An increasing reliance on Medicaid to pay for long-term care supports and services has put the sustainability of the system in jeopardy, experts warned Wednesday.

But individual states are becoming laboratories to test reform measures that could provide a rescue, they added during the webinar “Medicaid Trends to Watch: Driving Transformation in 2015 and Beyond.”

In order to alleviate some of the fiscal pressure on Medicaid, states are turning to new long-term care delivery and payment models, especially managed care, experts from Los Angeles-based Manatt, Phelps & Phillips said. More than half of states have moved, or are planning to move, LTSS into managed care, they noted.

Manatt government and healthcare partner Jim Lytle pointed to New York as a good example of a managed Medicare testing ground. He also referred to programs such as the Program of All-Inclusive Care for the Elderly and Medicaid Advantage Plus. On the payment reform front, Lytle gave examples such as New York’s Delivery System Reform Incentive Payment program, and Massachusetts’ ongoing development of a comprehensive Medicaid payment reform strategy.

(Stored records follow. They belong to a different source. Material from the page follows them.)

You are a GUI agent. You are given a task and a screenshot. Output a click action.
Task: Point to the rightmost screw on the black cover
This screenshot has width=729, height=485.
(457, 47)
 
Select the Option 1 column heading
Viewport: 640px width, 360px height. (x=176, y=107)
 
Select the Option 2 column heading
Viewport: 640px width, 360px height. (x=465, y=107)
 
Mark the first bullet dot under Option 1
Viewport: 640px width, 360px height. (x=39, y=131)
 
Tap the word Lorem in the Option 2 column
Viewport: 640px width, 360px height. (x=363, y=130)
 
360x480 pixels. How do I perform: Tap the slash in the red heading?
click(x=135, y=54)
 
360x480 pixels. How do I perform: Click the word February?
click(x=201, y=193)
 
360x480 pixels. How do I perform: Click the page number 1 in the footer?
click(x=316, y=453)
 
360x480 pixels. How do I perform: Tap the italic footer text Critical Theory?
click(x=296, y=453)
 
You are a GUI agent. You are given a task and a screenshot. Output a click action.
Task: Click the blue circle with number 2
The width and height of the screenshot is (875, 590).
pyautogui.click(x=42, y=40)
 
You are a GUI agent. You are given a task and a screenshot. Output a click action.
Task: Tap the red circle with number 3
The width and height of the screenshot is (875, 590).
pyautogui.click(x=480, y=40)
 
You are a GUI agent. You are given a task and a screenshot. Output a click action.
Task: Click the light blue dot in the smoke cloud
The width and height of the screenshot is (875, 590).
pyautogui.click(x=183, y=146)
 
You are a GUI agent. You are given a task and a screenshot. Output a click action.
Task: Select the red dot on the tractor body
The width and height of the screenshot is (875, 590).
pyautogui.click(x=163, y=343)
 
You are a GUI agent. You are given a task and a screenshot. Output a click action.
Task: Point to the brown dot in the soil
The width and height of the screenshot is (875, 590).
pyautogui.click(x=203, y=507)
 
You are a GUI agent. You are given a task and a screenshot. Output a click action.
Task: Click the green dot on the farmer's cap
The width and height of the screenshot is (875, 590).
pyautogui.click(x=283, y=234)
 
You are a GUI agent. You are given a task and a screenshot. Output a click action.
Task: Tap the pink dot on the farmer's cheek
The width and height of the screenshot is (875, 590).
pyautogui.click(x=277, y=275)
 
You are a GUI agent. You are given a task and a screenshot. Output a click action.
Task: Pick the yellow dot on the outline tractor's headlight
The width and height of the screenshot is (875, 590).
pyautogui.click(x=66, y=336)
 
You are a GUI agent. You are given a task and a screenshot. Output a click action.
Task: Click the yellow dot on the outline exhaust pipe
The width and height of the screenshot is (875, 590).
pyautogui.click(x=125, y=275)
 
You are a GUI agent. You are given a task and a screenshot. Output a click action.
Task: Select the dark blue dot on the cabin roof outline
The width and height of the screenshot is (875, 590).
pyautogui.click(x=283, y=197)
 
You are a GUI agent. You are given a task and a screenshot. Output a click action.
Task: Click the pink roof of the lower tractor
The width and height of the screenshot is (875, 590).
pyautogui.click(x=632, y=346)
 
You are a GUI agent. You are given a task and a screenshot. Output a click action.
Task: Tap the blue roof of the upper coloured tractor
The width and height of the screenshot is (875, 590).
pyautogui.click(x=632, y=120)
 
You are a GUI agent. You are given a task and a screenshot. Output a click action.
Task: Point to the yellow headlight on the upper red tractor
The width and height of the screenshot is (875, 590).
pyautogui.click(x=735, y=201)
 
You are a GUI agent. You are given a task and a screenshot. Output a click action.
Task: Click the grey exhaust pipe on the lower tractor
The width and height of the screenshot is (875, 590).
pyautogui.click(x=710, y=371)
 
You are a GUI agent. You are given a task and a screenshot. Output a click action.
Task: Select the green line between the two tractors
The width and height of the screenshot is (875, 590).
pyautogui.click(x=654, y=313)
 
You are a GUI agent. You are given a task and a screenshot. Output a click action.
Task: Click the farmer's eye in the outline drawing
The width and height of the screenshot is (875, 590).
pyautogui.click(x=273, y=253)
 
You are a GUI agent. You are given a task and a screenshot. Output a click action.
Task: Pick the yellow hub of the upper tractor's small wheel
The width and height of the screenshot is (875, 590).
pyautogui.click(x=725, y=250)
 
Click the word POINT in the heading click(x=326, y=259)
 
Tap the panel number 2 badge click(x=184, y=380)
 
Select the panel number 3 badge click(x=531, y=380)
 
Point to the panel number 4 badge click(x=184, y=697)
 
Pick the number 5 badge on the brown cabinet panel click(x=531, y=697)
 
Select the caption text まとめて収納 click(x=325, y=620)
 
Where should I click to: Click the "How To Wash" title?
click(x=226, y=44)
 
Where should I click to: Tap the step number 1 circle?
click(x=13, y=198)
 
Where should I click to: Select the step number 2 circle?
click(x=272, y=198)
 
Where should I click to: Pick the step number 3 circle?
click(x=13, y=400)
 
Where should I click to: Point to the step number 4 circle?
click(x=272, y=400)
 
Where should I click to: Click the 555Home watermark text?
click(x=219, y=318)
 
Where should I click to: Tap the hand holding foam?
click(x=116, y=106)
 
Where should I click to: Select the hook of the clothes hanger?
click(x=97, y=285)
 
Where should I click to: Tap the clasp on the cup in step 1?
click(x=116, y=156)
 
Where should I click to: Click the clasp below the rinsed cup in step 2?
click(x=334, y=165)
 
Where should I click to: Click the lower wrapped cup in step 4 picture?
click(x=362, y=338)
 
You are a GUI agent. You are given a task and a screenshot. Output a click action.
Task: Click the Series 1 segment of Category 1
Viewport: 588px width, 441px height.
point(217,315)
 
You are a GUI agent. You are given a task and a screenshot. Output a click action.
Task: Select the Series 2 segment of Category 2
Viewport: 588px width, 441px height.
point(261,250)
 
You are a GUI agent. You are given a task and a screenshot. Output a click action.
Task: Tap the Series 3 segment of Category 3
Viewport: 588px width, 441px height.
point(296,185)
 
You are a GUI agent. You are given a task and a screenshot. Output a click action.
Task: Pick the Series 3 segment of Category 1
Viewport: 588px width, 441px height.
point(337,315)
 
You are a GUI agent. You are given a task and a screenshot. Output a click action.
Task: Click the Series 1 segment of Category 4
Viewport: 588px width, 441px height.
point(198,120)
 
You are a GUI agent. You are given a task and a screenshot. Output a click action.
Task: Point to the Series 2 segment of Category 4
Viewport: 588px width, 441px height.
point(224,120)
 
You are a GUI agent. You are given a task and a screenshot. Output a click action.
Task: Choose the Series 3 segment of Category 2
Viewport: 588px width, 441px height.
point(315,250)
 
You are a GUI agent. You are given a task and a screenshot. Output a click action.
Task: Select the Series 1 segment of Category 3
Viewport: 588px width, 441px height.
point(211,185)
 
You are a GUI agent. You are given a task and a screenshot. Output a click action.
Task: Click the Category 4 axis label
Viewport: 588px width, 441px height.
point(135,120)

While states experiment with LTSS reform, the Manatt experts said the federal government also is paying attention and may take action.

Additional trends outlined during the webinar include the important role information technology will have as the LTSS system evolves, and the need for reforms to support informal care. The latter serves as the backbone for LTSS but has been under pressure from the decline of potential family caregivers for the elderly.

As the number of Americans in need of LTC services has grown — an estimated 27 million people will require long-term care in 2050, up from 12 million in 2010 — Medicaid has become the default. Some 51% of long-term payments came from Medicaid in 2013, compared to 21% from other public sources, 19% out of pocket and 8% private insurance.